ANCONA, mercoledì, 21 maggio 2008 (ZENIT.org).- Le differenze culturali e religiose, sociali, economiche e politiche non devono rappresentare un ostacolo al dialogo e alla collaborazione, ha affermato il Cardinale Renato Raffaele Martino questo mercoledì ad Ancona.
Rivolgendosi ai docenti e agli studenti dell’Università Politecnica delle Marche, il porporato, presidente del Pontificio Consiglio della Giustizia e della Pace, ha ricordato che “la Chiesa riconosce in tutte le culture semi di verità e valori autenticamente umani e umanizzanti e quindi apprezza e favorisce con tutti i suoi mezzi un dialogo fruttuoso con esse per meglio servire il bene integrale di tutti gli uomini”.

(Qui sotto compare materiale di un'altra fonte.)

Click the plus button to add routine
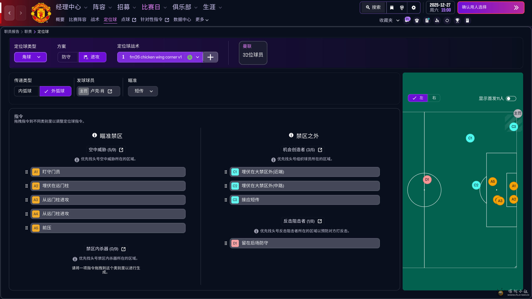532x299 pixels. [x=210, y=57]
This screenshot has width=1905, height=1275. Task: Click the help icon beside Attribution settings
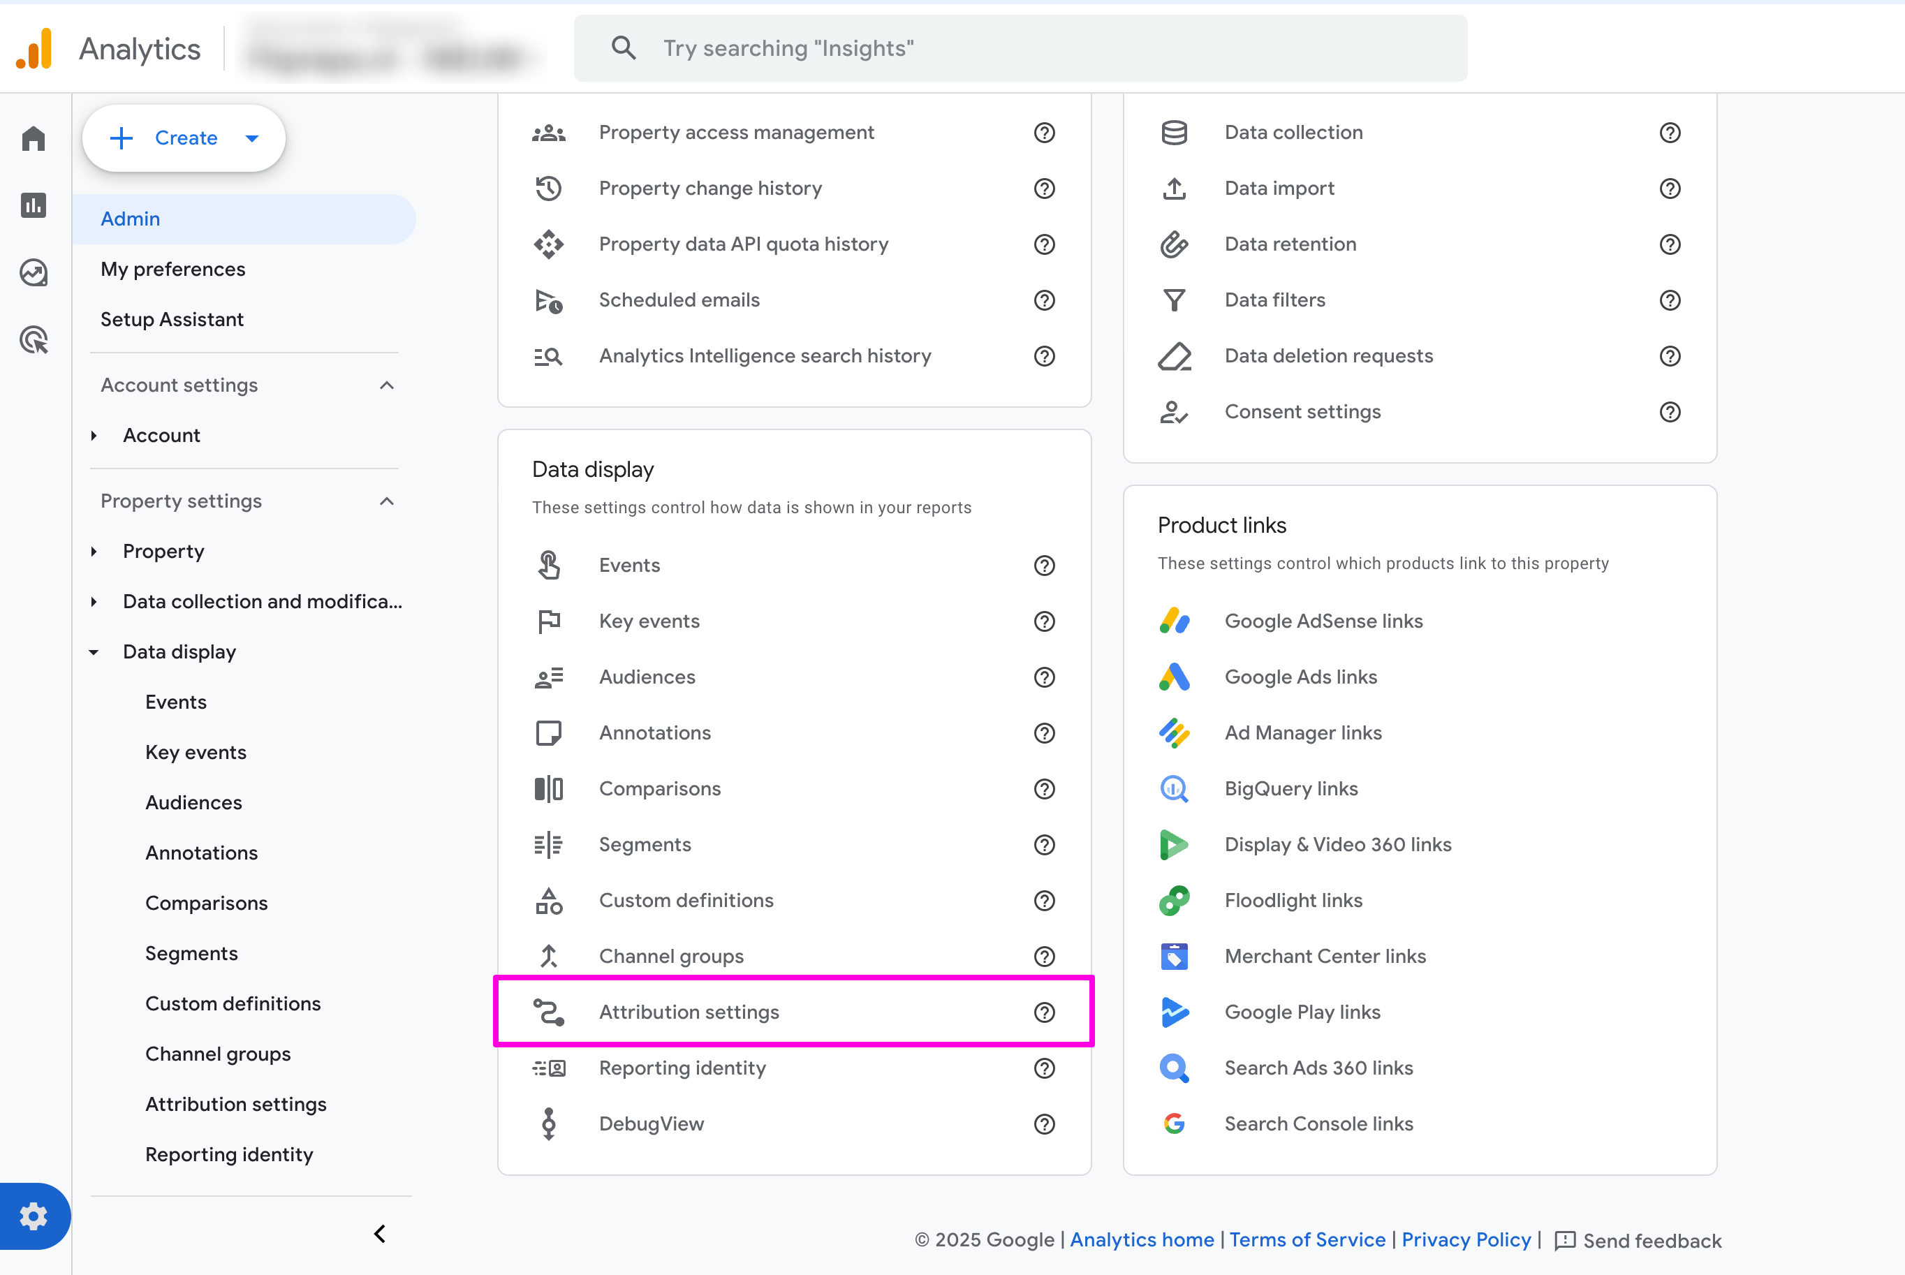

“Per la Chiesa – riferisce una nota del dicastero vaticano inviata a ZENIT.– ciò costituisce un dovere e una sfida cui non può rinunciare”.
Allo stesso modo, prosegue, si auspica che “un dialogo si realizzi tra i diversi gruppi sociali, particolarmente quando ci sono divergenze da ricomporre”.
Per questo motivo, il Cardinal Martino ha sottolineato che “il dialogo deve favorire la dignità integrale della persona umana e che la vita sociale è un campo particolarmente propizio per istituire tale dialogo, soprattutto quando le sfide che abbiamo di fronte si manifestano con il volto terrificante della violenza terroristica”.
Ciò non è tuttavia sufficiente: dal dialogo si deve passare infatti alla cooperazione, “lo strumento di cui dispongono le relazioni internazionali per garantire una solidale comprensione e concreta unità d’azione tra gli Stati, le organizzazioni interstatali e gli enti non governativi”.
Per raggiungere questo risultato, constata il porporato, è necessario colmare il divario provocato dai diversi gradi di sviluppo, sia a livello economico sia sul piano della forza politica e della capacità degli Stati di partecipare alle relazioni internazionali da protagonisti.
Il Cardinal Martino, ricorda il comunicato, ha anche insistito sul fatto che “la collaborazione allo sviluppo di tutto l’uomo e di ogni uomo è un dovere di tutti verso tutti e va realizzata in ogni parte del mondo altrimenti non può avvenire che a spese delle altre”.
Va quindi “concepita in senso integralmente umano, cioè non limitarsi ai contenuti economici ma abbracciare anche la dimensione spirituale, con rispetto di tutti i diritti fondamentali della persona e tra questi, in particolare, quelli inerenti alla coscienza umana”.
La cooperazione internazionale, pensata come “seme di pace”, per il porporato “non si può ridurre all’aiuto e all’assistenza, addirittura mirando ai vantaggi di ritorno per le risorse messe a disposizione”.
Al contrario, conclude il testo, “deve esprimere un impegno concreto e tangibile di solidarietà, tale da rendere i poveri protagonisti del loro sviluppo e consentire al maggior numero di persone di esplicare, nelle concrete circostanze in cui vivono, la creatività tipica dell’essere umano, da cui dipende la vera ricchezza delle Nazioni”.